**MATERIAL PROVIDED:**
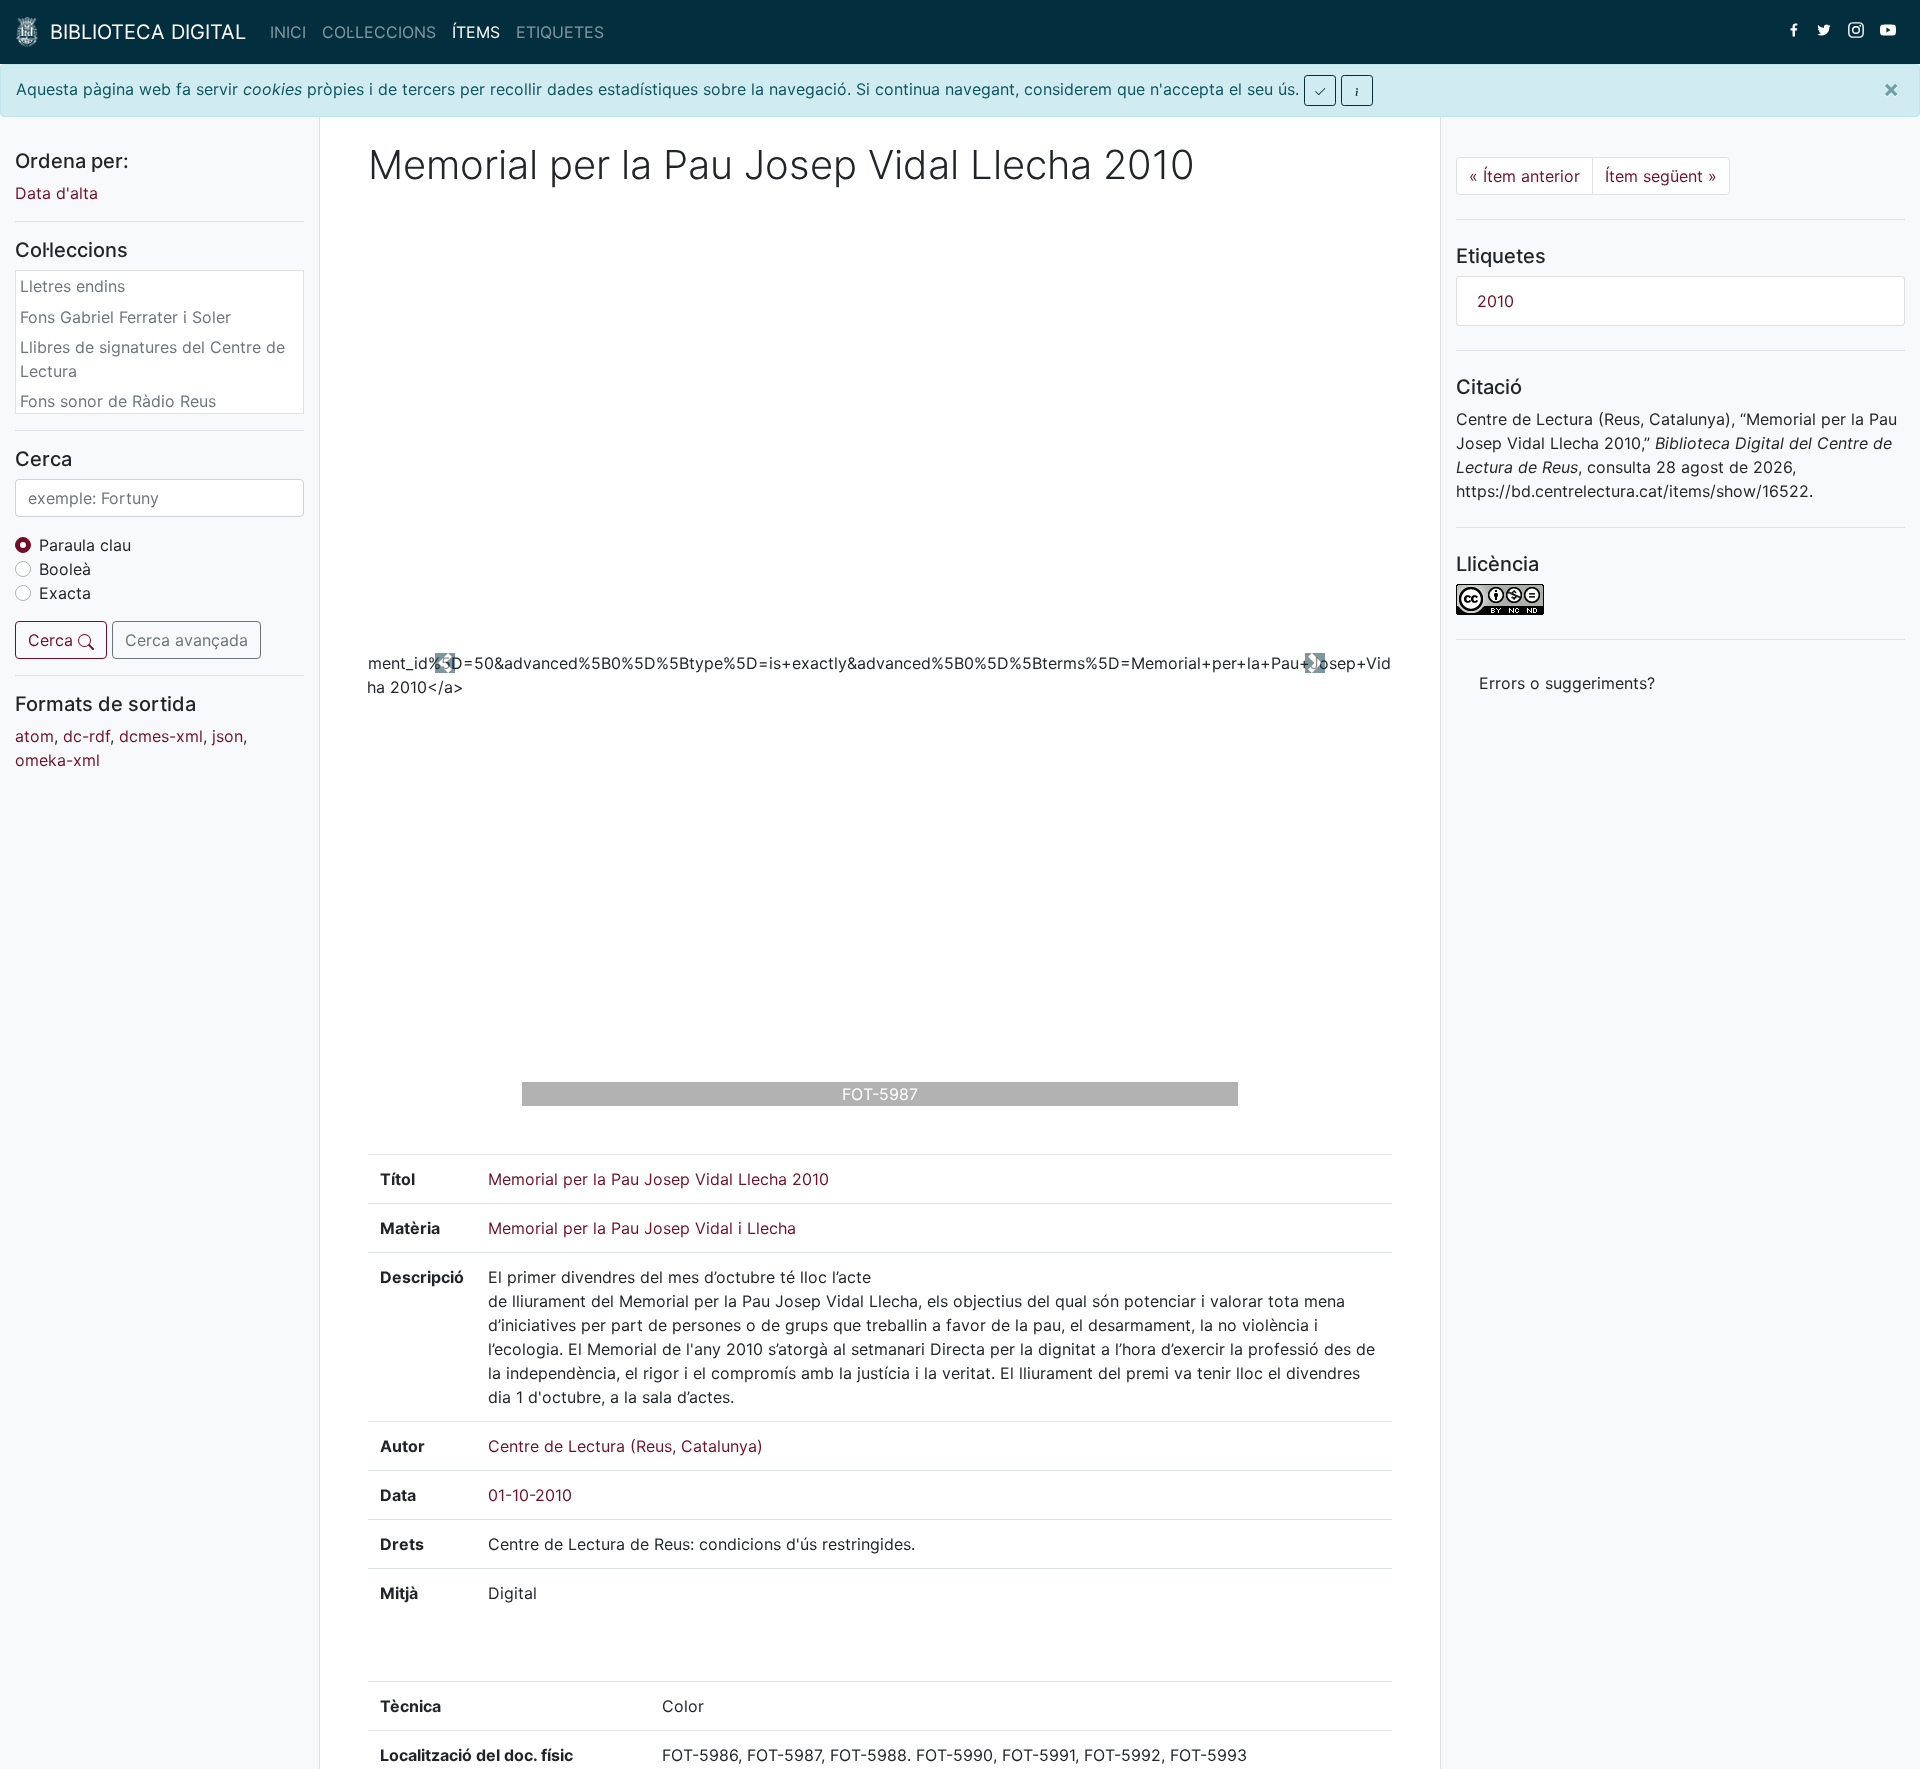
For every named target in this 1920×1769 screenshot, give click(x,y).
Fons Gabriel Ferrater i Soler (125, 317)
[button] (445, 663)
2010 (1495, 301)
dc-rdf (86, 736)
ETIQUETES (560, 32)
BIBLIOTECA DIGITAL (142, 32)
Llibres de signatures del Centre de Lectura (152, 359)
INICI (288, 32)
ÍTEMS (476, 32)
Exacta (65, 593)
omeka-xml (57, 760)
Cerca (53, 640)
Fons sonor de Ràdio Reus (118, 401)
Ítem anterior (1524, 176)
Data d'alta (56, 193)
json (227, 736)
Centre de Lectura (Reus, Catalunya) (625, 1446)
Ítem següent (1661, 176)
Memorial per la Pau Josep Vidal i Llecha (642, 1228)
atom (34, 736)
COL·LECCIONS (379, 32)
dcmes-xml (161, 736)
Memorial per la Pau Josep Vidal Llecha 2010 (658, 1179)
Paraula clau (85, 545)
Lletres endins (72, 286)
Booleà (65, 569)
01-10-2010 (530, 1495)
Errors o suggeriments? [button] (1567, 683)
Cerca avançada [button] (186, 640)
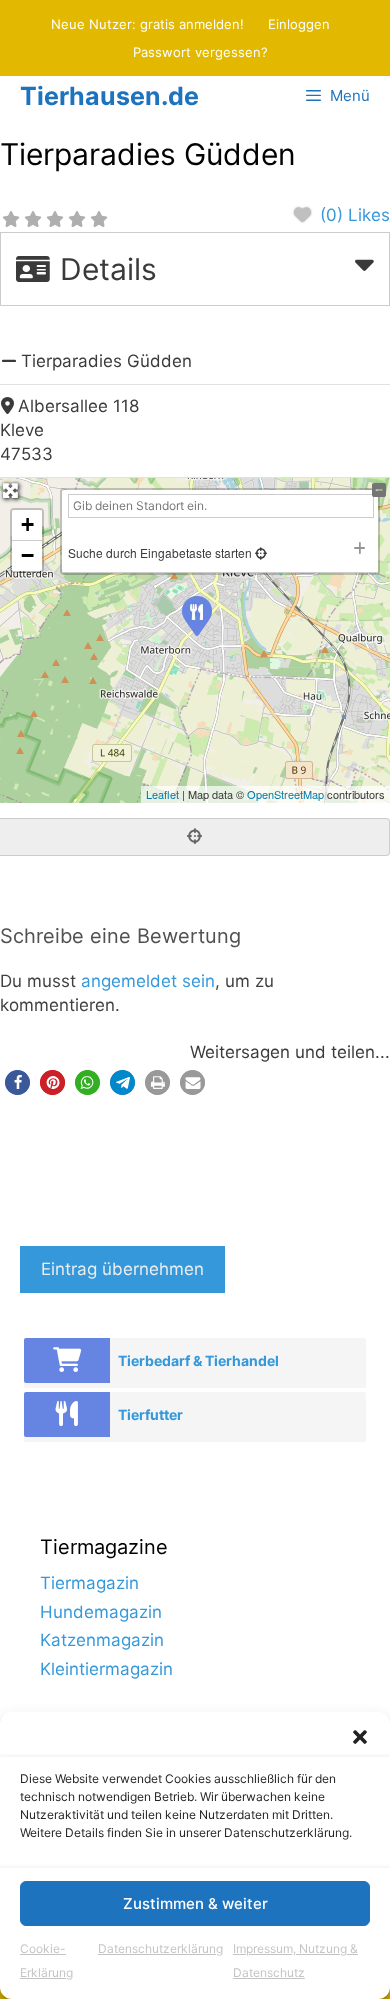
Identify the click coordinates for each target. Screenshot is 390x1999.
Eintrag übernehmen (122, 1269)
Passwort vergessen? (200, 52)
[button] (360, 1737)
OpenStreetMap (285, 794)
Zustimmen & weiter (195, 1903)
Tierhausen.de (109, 96)
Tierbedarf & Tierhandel (198, 1360)
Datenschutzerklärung (160, 1948)
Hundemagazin (101, 1612)
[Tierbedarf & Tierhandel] (66, 1360)
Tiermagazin (89, 1583)
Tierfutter (150, 1414)
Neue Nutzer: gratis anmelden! (147, 24)
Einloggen (299, 24)
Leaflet (162, 794)
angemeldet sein (148, 981)
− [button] (27, 555)
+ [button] (27, 524)
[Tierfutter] (66, 1414)
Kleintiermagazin (106, 1669)
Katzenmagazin (102, 1640)
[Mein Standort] (259, 552)
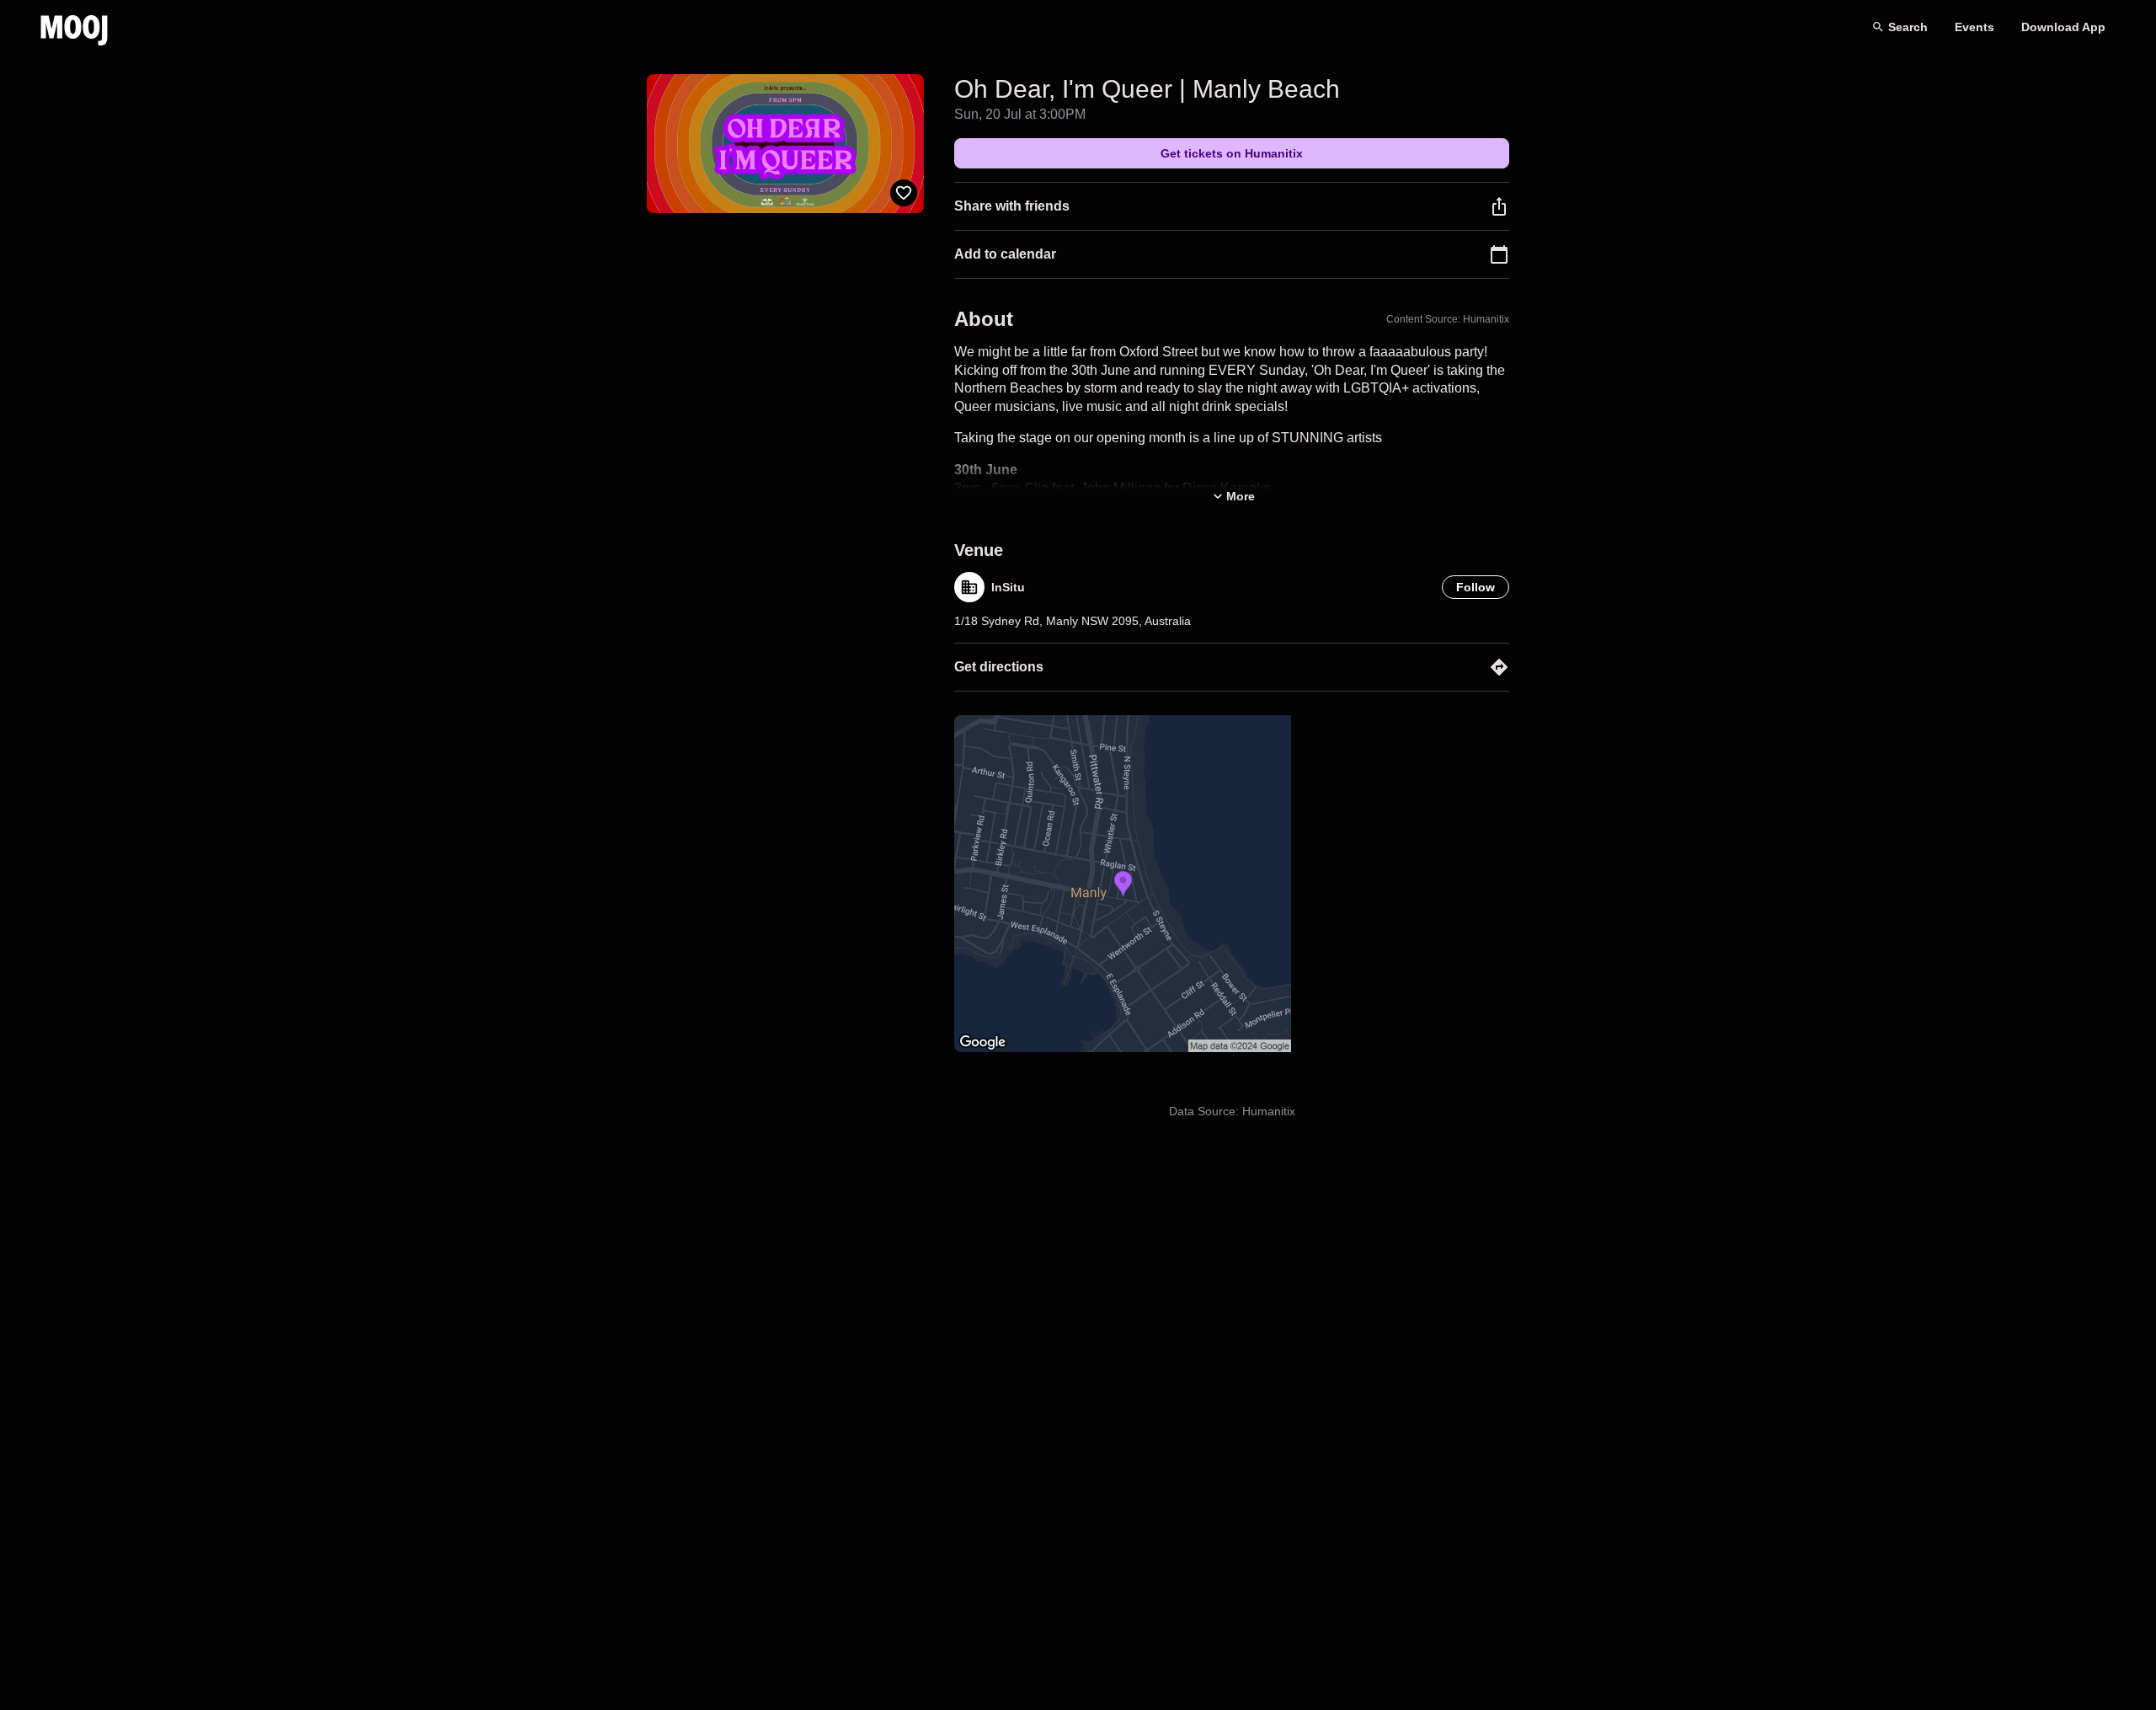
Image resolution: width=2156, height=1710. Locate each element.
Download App (2063, 27)
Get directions (998, 667)
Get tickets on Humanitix (1232, 153)
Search (1908, 27)
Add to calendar (1005, 254)
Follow (1475, 587)
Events (1974, 27)
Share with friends (1012, 206)
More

**EXERCISE REQUIREMENTS:**
Across the data above, how many lines include the word "Fons"? Give only the count.

**FINAL ANSWER:**
2